I am trying to compile Perl 5.12.1 in my home directory on Red Hat Enterprise Linux 5.5. However, when I try to make, I eventually receive the following error:

    Making IO (all)
make[1]: Entering directory `/users/rmi1/build/perl-5.12.0/dist/IO'
make[1]: Leaving directory `/users/rmi1/build/perl-5.12.0/dist/IO'
Making all in dist/IO
 make all PERL_CORE=1 LIBPERL_A=libperl.a LINKTYPE=dynamic
make[1]: Entering directory `/users/rmi1/build/perl-5.12.0/dist/IO'
cc -c   -fno-strict-aliasing -pipe -fstack-protector -I/usr/local/include -D_LARGEFILE_SOURCE -D_FILE_OFFSET_BITS=64 -O2   -DVERSION=\"1.25_02\" -DXS_VERSION=\"1.25_02\" -fPIC "-I../.."   IO.c
IO.xs: In function ‘XS_IO__Poll__poll’:
IO.xs:249: error: invalid application of ‘sizeof’ to incomplete type ‘struct pollfd’ 
IO.xs:253: error: invalid use of undefined type ‘struct pollfd’
IO.xs:253: error: dereferencing pointer to incomplete type
IO.xs:255: error: invalid use of undefined type ‘struct pollfd’
IO.xs:255: error: dereferencing pointer to incomplete type
IO.xs:257: error: invalid use of undefined type ‘struct pollfd’
IO.xs:257: error: dereferencing pointer to incomplete type
IO.xs:261: error: invalid use of undefined type ‘struct pollfd’
IO.xs:261: error: dereferencing pointer to incomplete type
IO.xs:262: error: invalid use of undefined type ‘struct pollfd’
IO.xs:262: error: dereferencing pointer to incomplete type
make[1]: *** [IO.o] Error 1
make[1]: Leaving directory `/users/rmi1/build/perl-5.12.0/dist/IO'
Unsuccessful make(dist/IO): code=512 at make_ext.pl line 449.
make: *** [lib/auto/IO/IO.so] Error 2

What could be causing this?

3 Answers 3

9

I just ran into this same problem and tracked down the root cause: the C_INCLUDE_PATH environment variable. Mine happened to be set as follows:

% printenv C_INCLUDE_PATH
C_INCLUDE_PATH=/home/me/REDACTED/include:

This came from a login script somewhere that was doing something like

export C_INCLUDE_PATH=$HOME/REDACTED/include:$C_INCLUDE_PATH

while setting up my environment. That looks correct at first glance; unfortunately, it seems to be the case that foo: is equivalent to foo:. in this context-- that is, the empty string in that two-item colon-separated list seems to be implicitly treated the same as .. Which effectively adds the current directory to the system include path, which makes #include <poll.h> do the same thing as #include "poll.h", which is bad.

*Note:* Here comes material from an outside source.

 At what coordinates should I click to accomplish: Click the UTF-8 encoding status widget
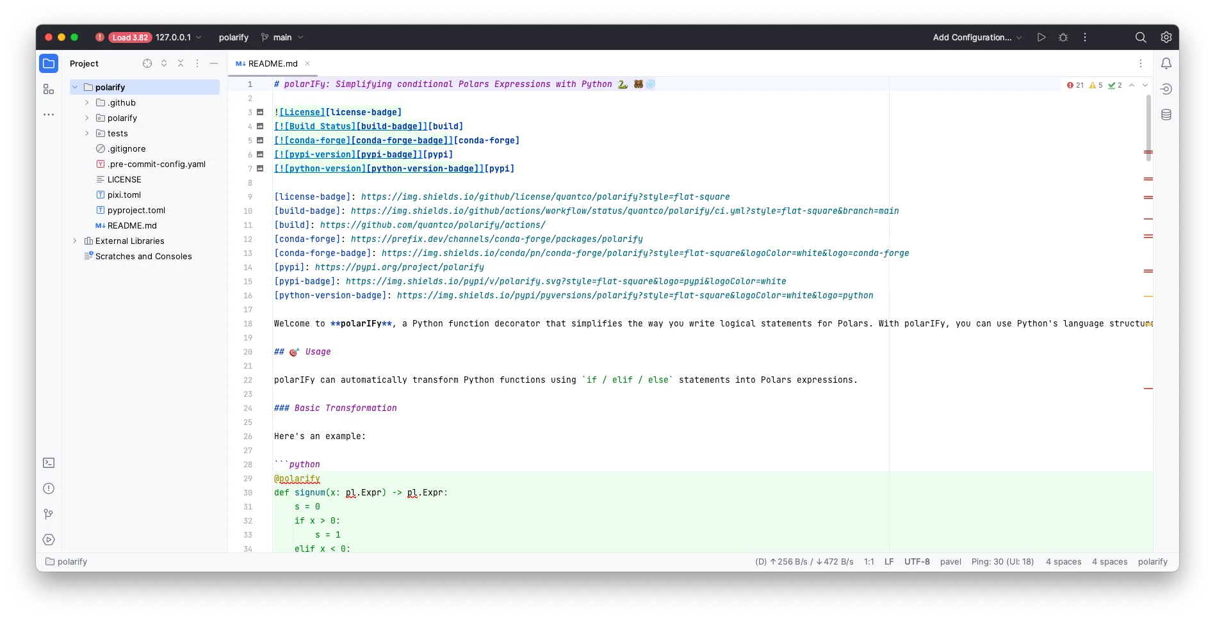[x=917, y=561]
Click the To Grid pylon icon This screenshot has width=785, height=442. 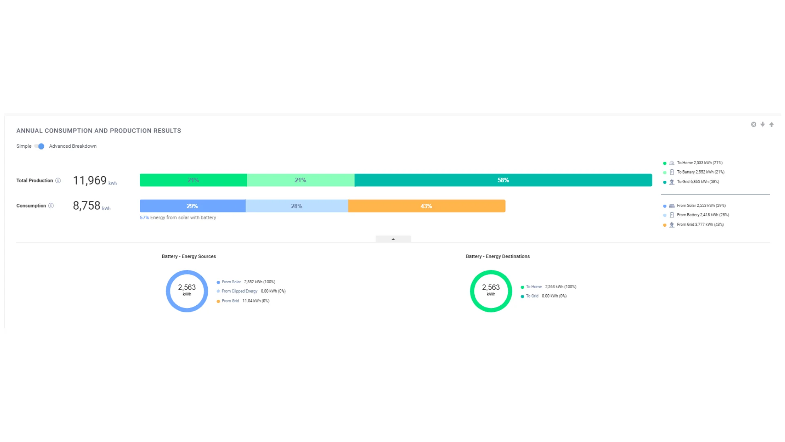tap(672, 182)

In Perl's case, the rogue include path causes Perl's poll.h to include itself instead of /usr/include/poll.h. Since Perl's poll.h has a guard against multiple inclusion, the second include silently does nothing, and you end up with no poll.h at all, which quickly leads to the compiler error we both saw. This also explains why your patch makes the problem go away: there is no ./sys/poll.h in the build directory, so the compiler ends up finding /usr/include/sys/poll.h, which ultimately happens to be what you wanted.

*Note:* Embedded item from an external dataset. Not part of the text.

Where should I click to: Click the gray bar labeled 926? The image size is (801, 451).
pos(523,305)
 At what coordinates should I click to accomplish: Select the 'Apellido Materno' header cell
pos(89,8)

My solution was to get rid of the stray colon in C_INCLUDE_PATH. In my case, I found the script that was setting it incorrectly and fixed it so that it explicitly checks for the case where the previous C_INCLUDE_PATH was empty, and not add a colon in that case. Of course, as a quick one-off fix, I could also have manually run export C_INCLUDE_PATH=/home/me/REDACTED/include or just unset C_INCLUDE_PATH before building Perl.

4
  • This seems to be right. I hadn't even thought that an environment variable at the time that I made this question, but I found out later that all the PATH variables work as you describe, so I tested your fix out and it seems to do the trick. Thanks! Jul 25, 2011 at 22:08
  • Thanks for sharing this, it would have taken me ages to figure out... In my case, it was $CPATH, but exactly the same story otherwise. Nov 13, 2013 at 15:53
  • Holy moly! Thank you, gentlebeing, for debugging that problem and posting it. You rescued me from the morass. For Spack to install Python 3.8 (pyenv is not succeeding at it), it needs to install openssl, which needs to install perl, which failed for this very reason. That login script line is perfectly reasonable. C's handling of it is inexcusable.
    – Jerry101
    Jul 1, 2020 at 4:00
  • You saved my sanity! In my case it was also $CPATH, but the rest was the same. Thanks!!! Jan 27, 2023 at 21:26
1

I discovered that perl comes with a local poll.h that attempts to emulate the functionality of poll() if you don't have the right headers; this is located at /dist/IO/poll.h (root is located at the root of the tarball). Since RHEL 5.5 has poll.h, /Configure had detected its presence and set itself to use the system poll.h rather than its own. The following diff on /dist/IO/poll.h got it to work:

14c14
< #  include <poll.h>
---
> #  include <sys/poll.h>

I don't really know why <poll.h> doesn't work even though <sys/poll.h> does. My <poll.h> (located at /usr/include/poll.h) is as follows:

#include <sys/poll.h>
1
  • I don't understand it either, but this worked for me.
    – jmd_dk
    Dec 27, 2017 at 19:28
0

My guess is that you're missing poll.h.

Btw, why not using the rpm to install Perl? It would be easier.

Hope this helps.

1
  • I have poll.h (which just includes sys/poll.h), and I'm not root. May 26, 2010 at 0:33

You must log in to answer this question.

Not the answer you're looking for? Browse other questions tagged .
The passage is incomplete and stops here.